A. Issues Discussed: Criminal procedure, right to an attorney

B. Legal Question Presented:

Does the refusal by the police to honor petitioner's request to consult with his lawyer during the course of an interrogation constitute a denial of "the Assistance of Counsel" in violation of the Sixth Amendment to the Constitution as "made obligatory upon the States by the Fourteenth Amendment?"

II. CASE SUMMARY:

A. Background:

Petitioner, a 22-year-old of Mexican extraction, was arrested with his sister and taken to police headquarters for interrogation in connection with the fatal shooting, about 11 days before, of his brother-in-law. He had been arrested shortly after the shooting, but had made no statement, and was released after his lawyer obtained a writ of habeas corpus from a state court. Petitioner made several requests to see his lawyer, who, though present in the building, and despite persistent efforts, was refused access to his client. Petitioner was not advised by the police of his right to remain silent and, after persistent questioning by the police, made a damaging statement to an Assistant State's Attorney which was admitted at the trial. Convicted of murder, he appealed to the State Supreme Court, which affirmed the conviction.
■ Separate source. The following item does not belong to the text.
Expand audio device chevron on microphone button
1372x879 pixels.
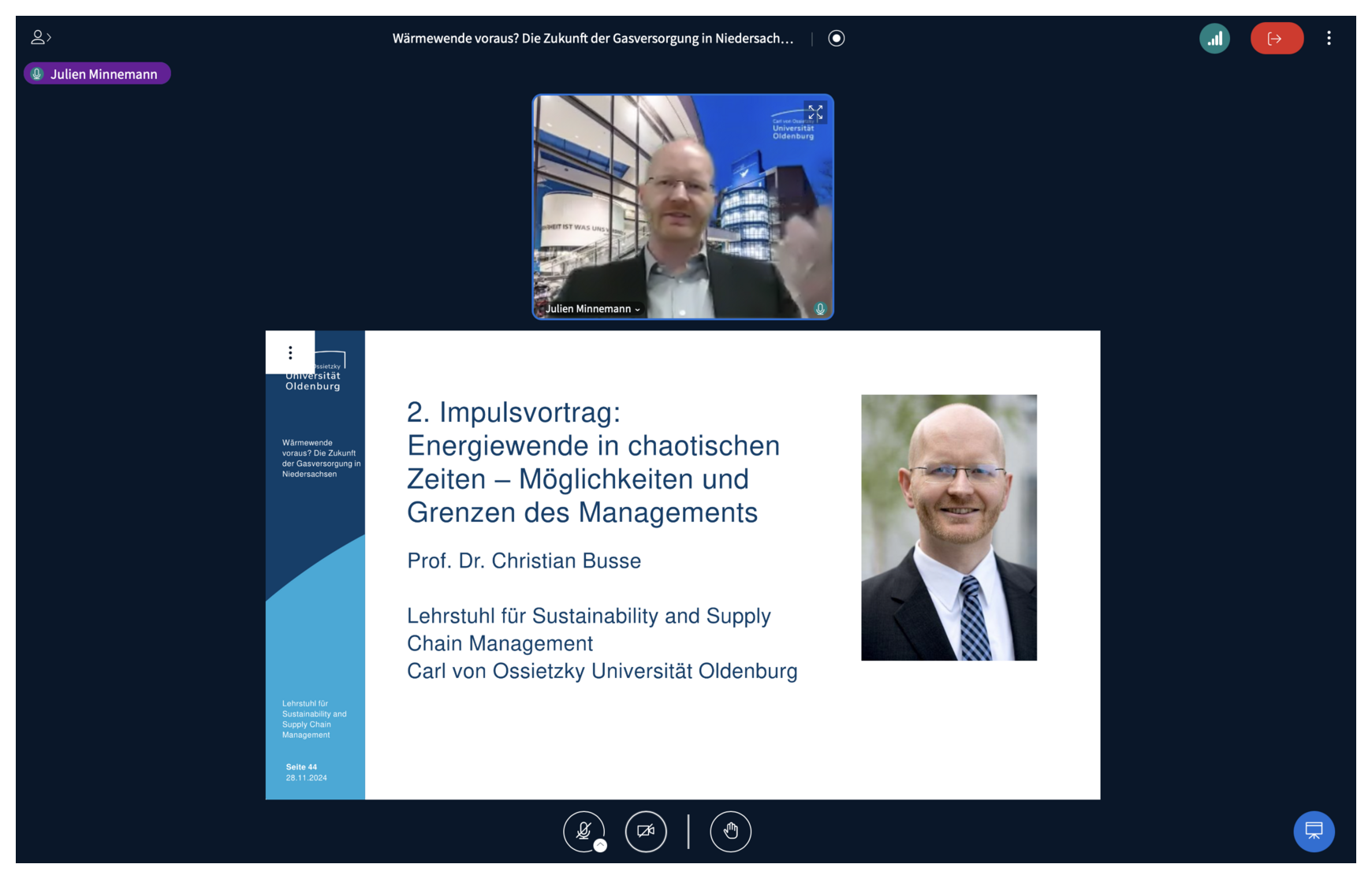(x=600, y=846)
On certiorari the Supreme Court reversed the judgment of the Illinois Supreme Court.

B. Counsel of Record:
ACLU Side
(Petitioner/Appellant)
Opposing Side
(Respondent/Appellee)
Unavailable Unavailable
C. The Arguments:
ACLU Side
(Petitioner/Appellant)
Opposing Side
(Respondent/Appellee)
Unavailable

Unavailable

III. AMICI CURIAE:
ACLU Side
(Petitioner/Appellant)
Opposing Side
(Respondent/Appellee)
Bernard Weisberg argued the cause for the American Civil Liberties Union, as amicus curiae, urging reversal. With him on the brief was Walter T. Fisher.

Barry L. Kroll argued the cause for petitioner. With him on the brief was Donald M. Haskell.

James R. Thompson argued the cause for respondent. With him on the brief were Daniel P. Ward and Elmer C. Kissane.


IV. THE SUPREME COURT'S DECISION:

"Under the circumstances of this case, where a police investigation is no longer a general inquiry into an unsolved crime but has begun to focus on a particular suspect in police custody who has been refused an opportunity to consult with his counsel and who has not been warned of his constitutional right to keep silent, the accused has been denied the assistance of counsel in violation of the Sixth and Fourteenth Amendments; and no statement extracted by the police during the interrogation may be used against him at a trial."

The Supreme Court reversed the judgment of the Illinois Supreme Court.

Justice Vote: 5 Pro vs. 4 Con
  • Goldberg, A. Pro (Wrote majority opinion)
  • Black, H. Pro (Joined majority opinion)
  • Douglas, W. Pro (Joined majority opinion)
  • Brennan, W. Pro (Joined majority opinion)
  • Warren, E. Pro (Joined majority opinion)
  • Harlan, J. Con (Wrote dissenting opinion)
  • White, B. Con (Wrote dissenting opinion)
  • Stewart, P. Con (Wrote dissenting opinion, joined White's dissenting opinion)
  • Clark, T. Con (Joined White's dissenting opinion)
V. A WIN OR LOSS FOR THE ACLU?

The ACLU, as amicus curiae, urged reversal of the Illinois Supreme Court's Judgment; the Supreme Court reversed in a 5-4 vote, giving the ACLU an apparent win.